--- PROBLEM REQUIREMENTS ---
Put the items, from the start through the line containing "click(346, 34)", into a Markdown table with the columns Row and Line, giving each line its row number and omitting blank lines. Leave the pictures out of the answer.

--- MATERIAL ---

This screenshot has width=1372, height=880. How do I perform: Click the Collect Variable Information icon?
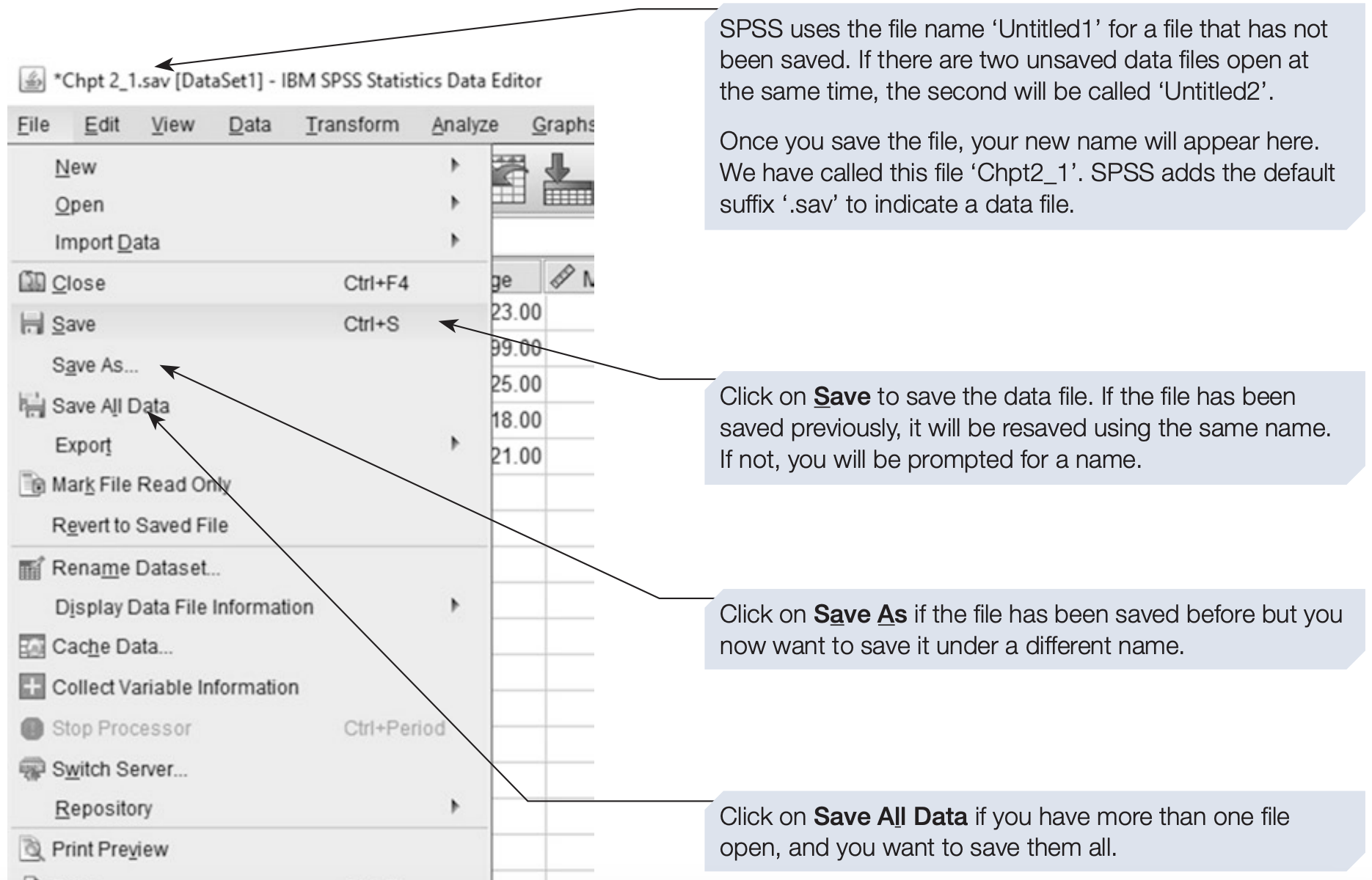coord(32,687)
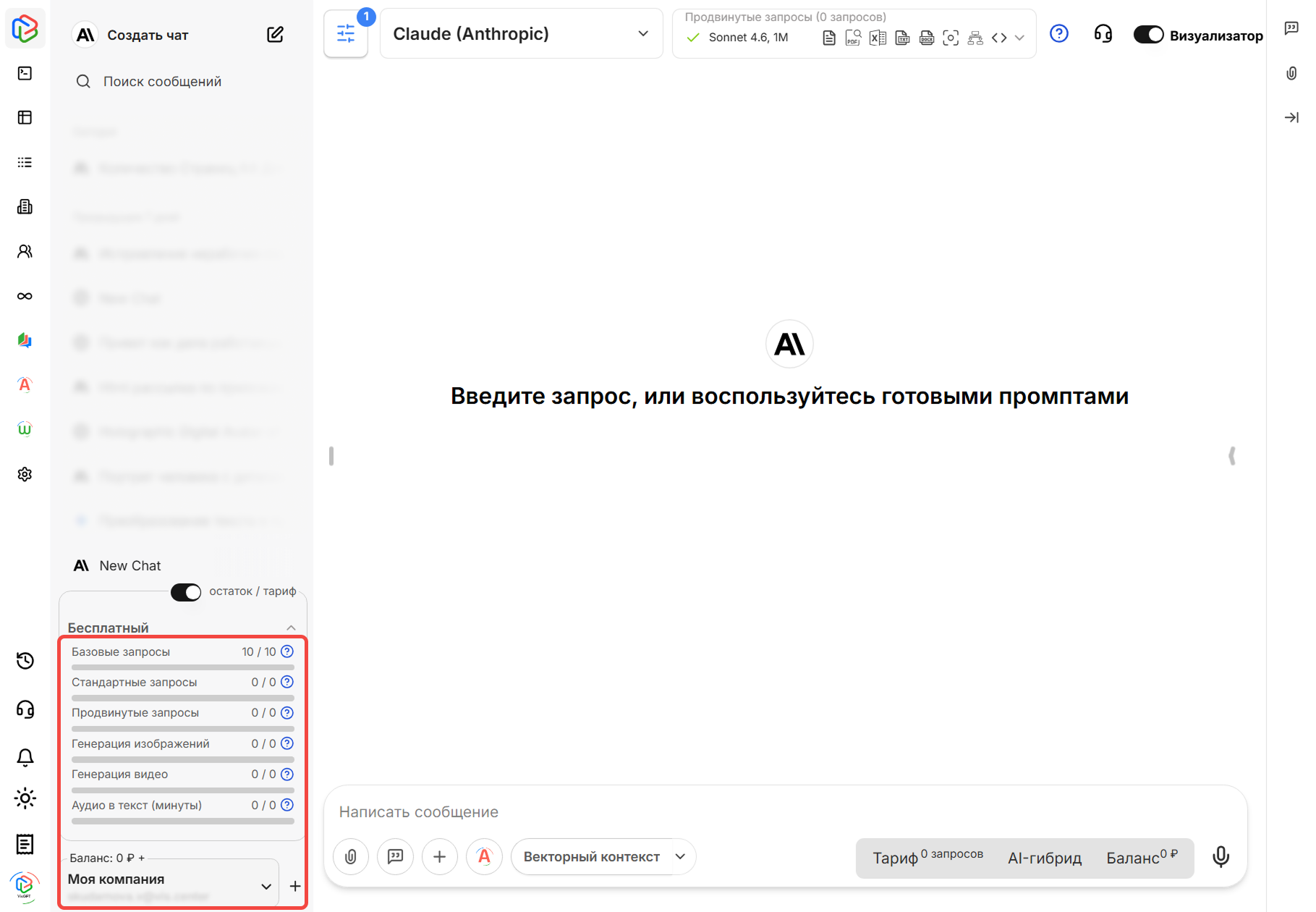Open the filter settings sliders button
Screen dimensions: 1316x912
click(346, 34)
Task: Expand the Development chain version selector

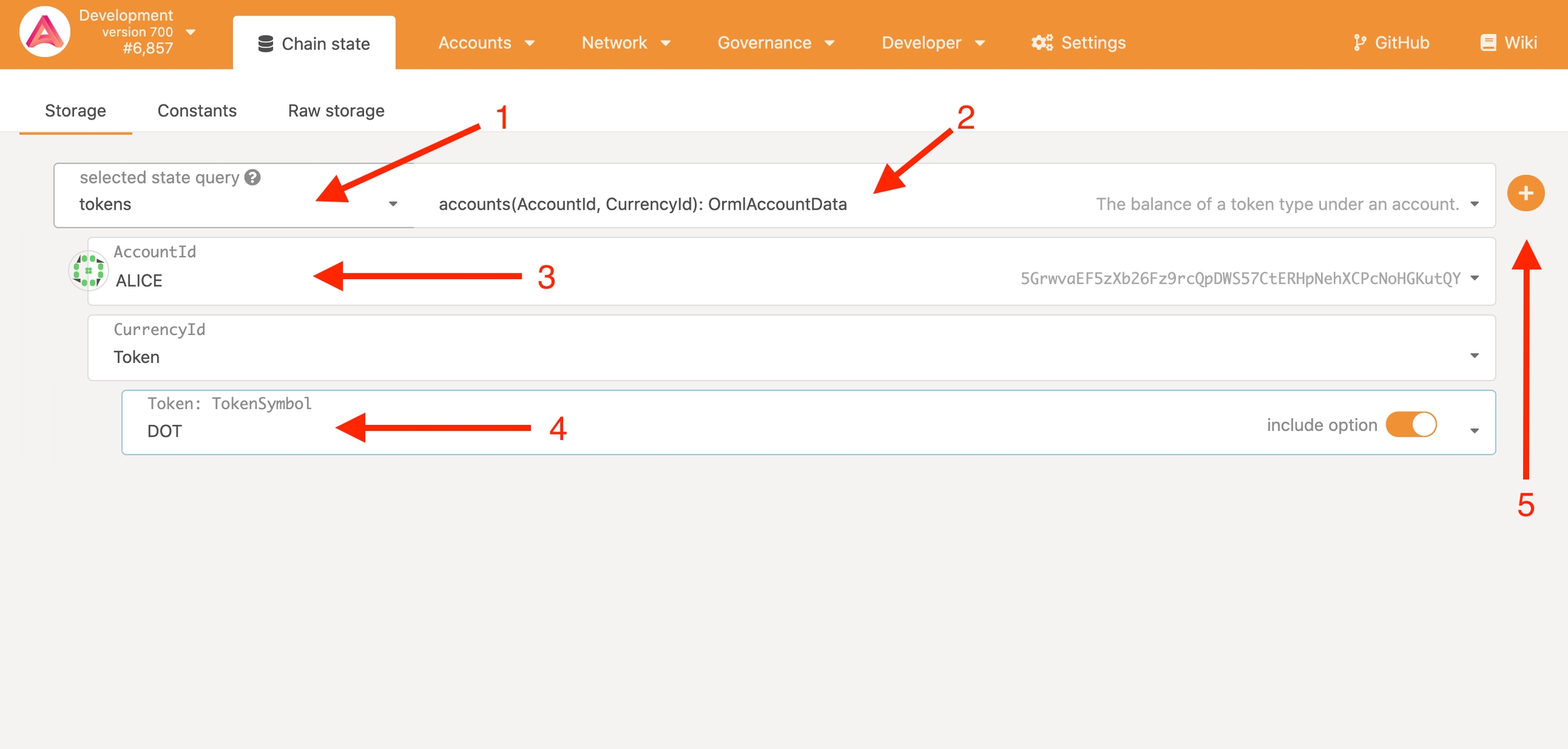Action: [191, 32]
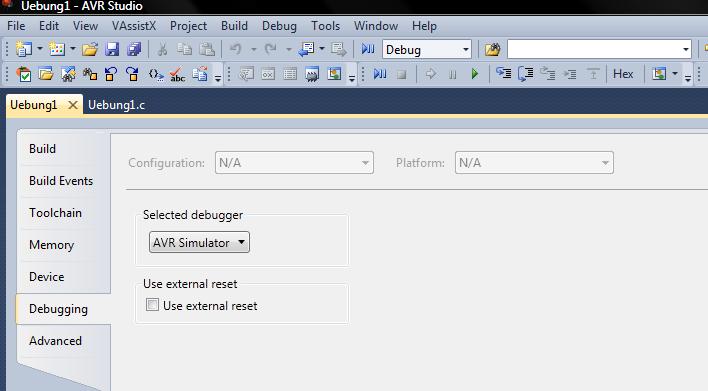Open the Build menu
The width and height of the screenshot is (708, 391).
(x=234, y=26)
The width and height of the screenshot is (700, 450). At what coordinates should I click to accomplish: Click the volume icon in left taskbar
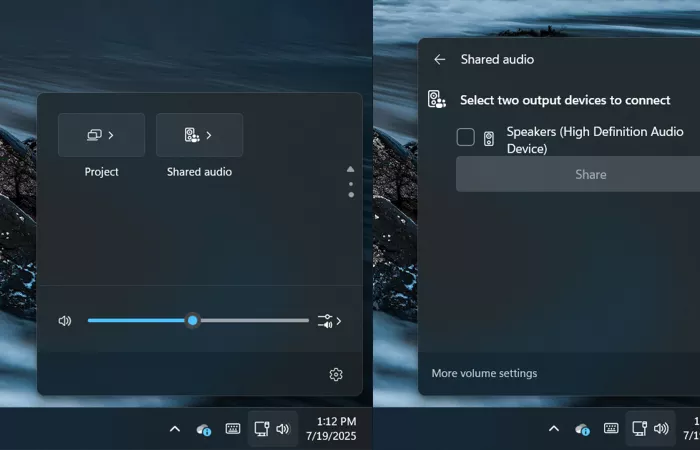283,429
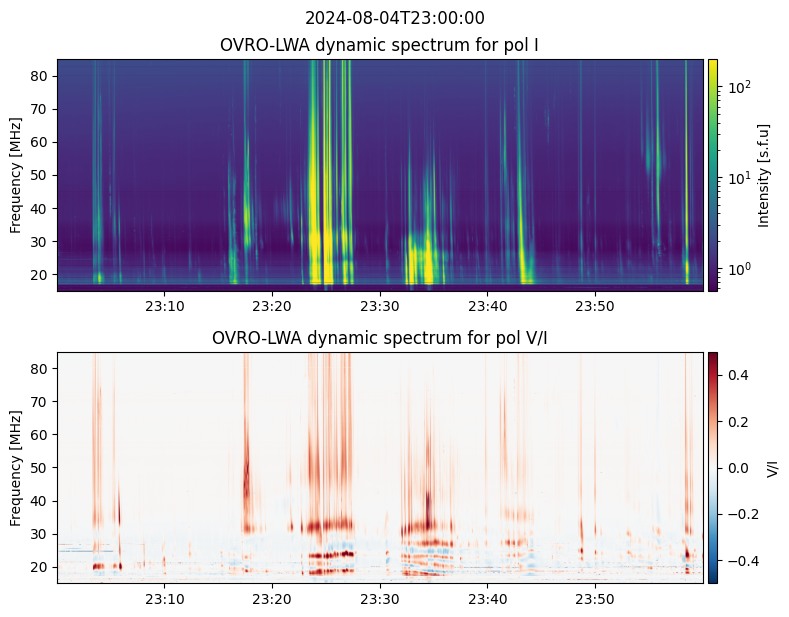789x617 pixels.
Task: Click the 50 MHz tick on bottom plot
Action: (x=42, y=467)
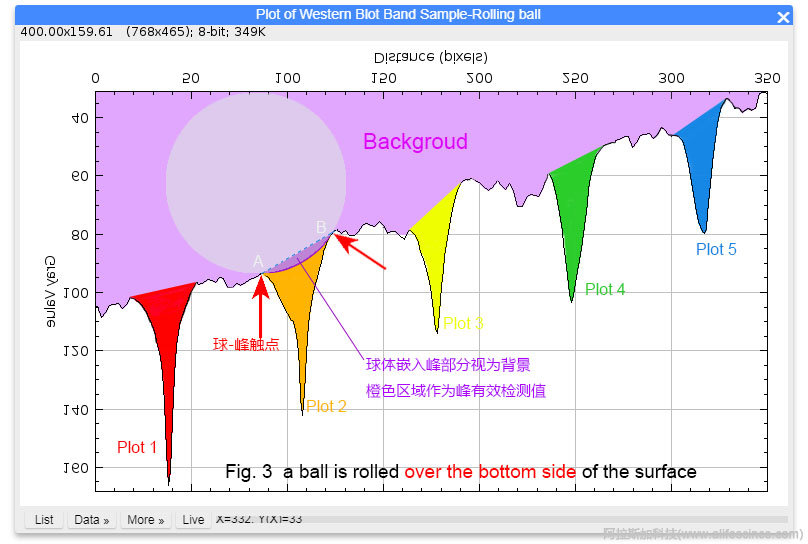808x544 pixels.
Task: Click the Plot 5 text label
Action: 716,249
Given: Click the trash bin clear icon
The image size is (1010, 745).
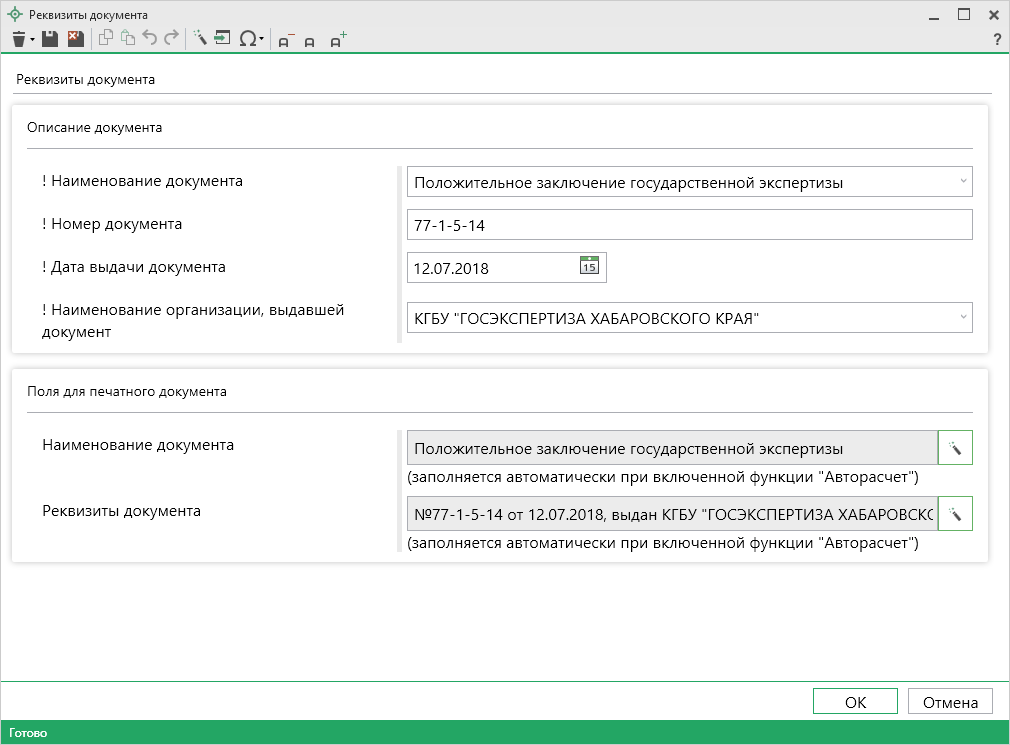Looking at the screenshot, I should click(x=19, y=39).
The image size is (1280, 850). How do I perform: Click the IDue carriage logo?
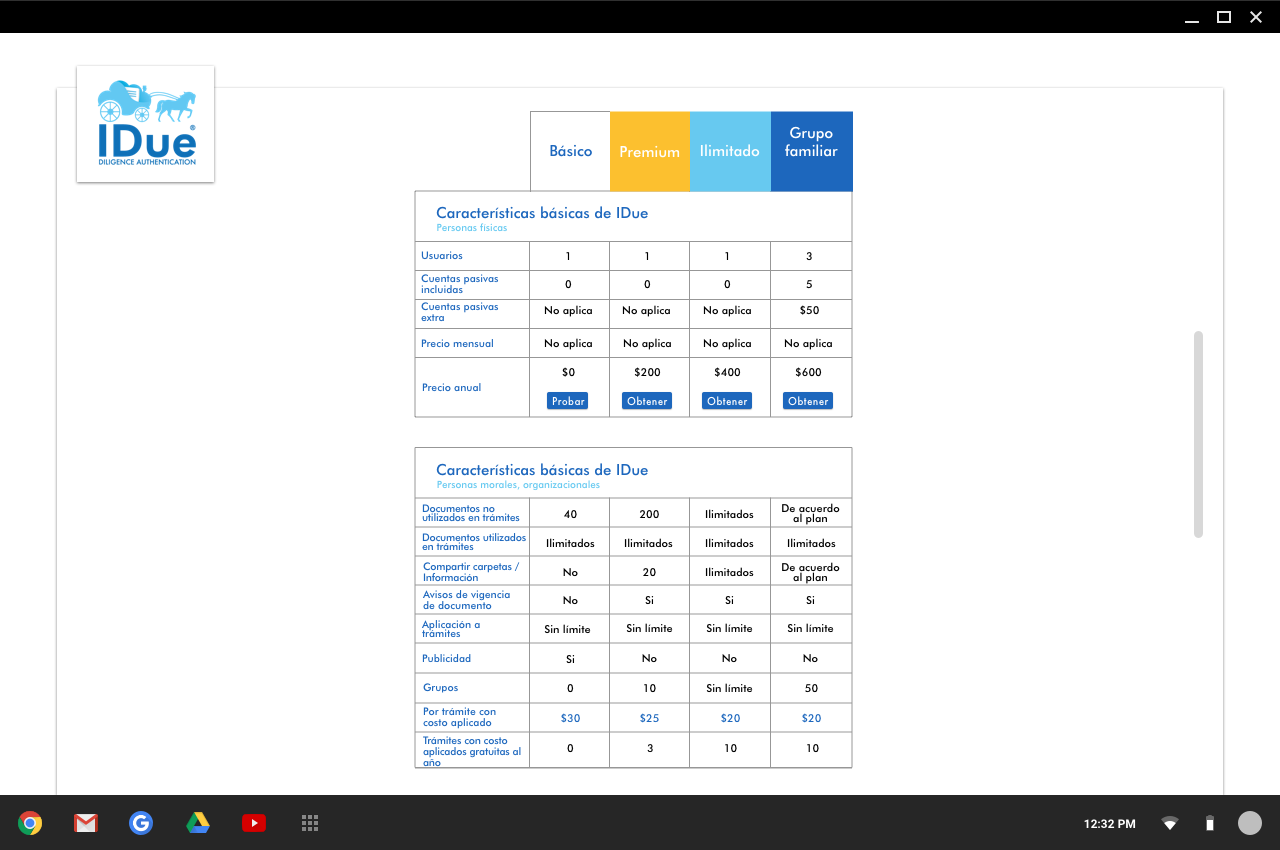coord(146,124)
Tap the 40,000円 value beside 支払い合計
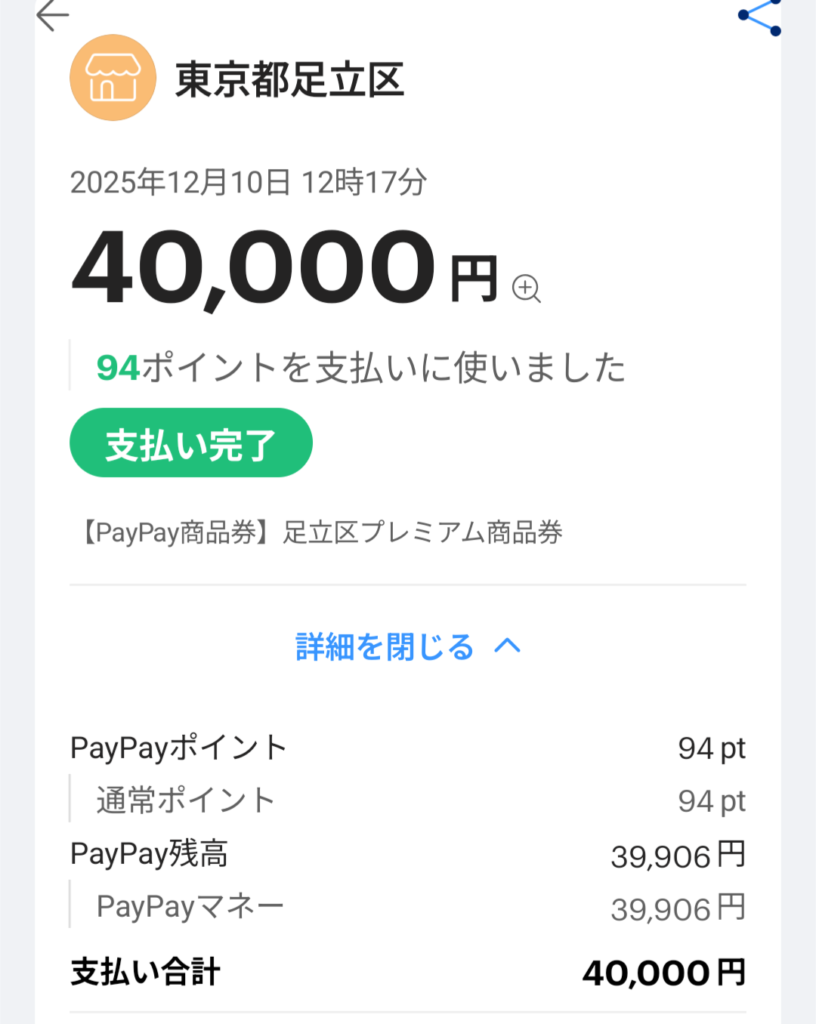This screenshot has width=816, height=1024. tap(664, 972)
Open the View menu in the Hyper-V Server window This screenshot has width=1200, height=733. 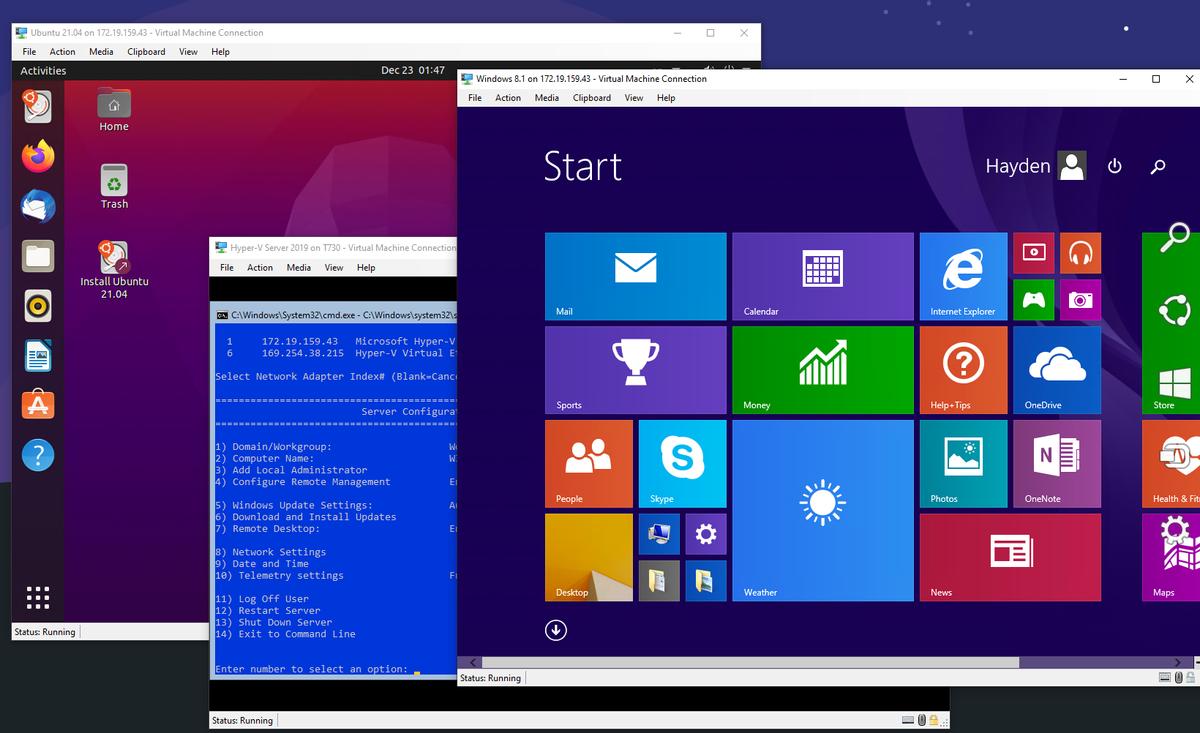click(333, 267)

--- COMPLETED TASK ---
| Row | Line |
|---|---|
| 1 | This screenshot has width=1372, height=880. How do I perform: Click the Collect Variable Information icon? |
| 2 | coord(32,687) |
| 3 | Open the filter settings sliders button |
| 4 | Screen dimensions: 1316x912 |
| 5 | click(346, 34) |